** Opening Dataset entries block **

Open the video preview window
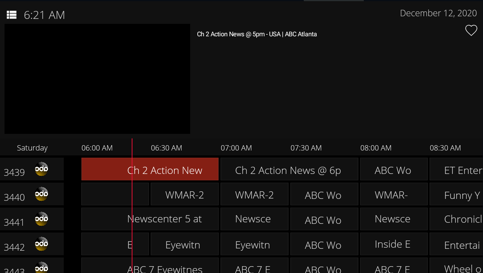The image size is (483, 273). click(x=97, y=79)
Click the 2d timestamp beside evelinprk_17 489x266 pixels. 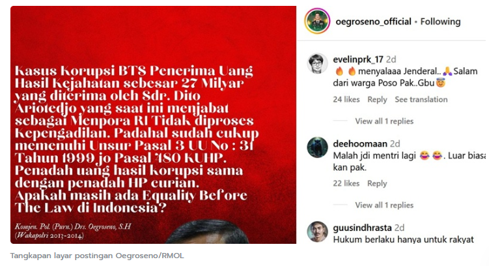coord(391,59)
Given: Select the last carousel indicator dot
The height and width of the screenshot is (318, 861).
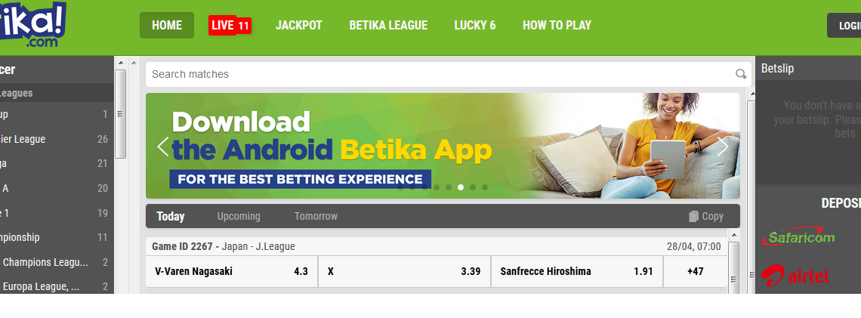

** Closing Dataset entries block **

> _Instructions to follow_
Please set down, exactly and with nothing added, the lines from the line with "Given: Select the last carousel indicator dot" to the end of the entries above, omitting pictures.

> _Task response_
Given: Select the last carousel indicator dot
The height and width of the screenshot is (318, 861).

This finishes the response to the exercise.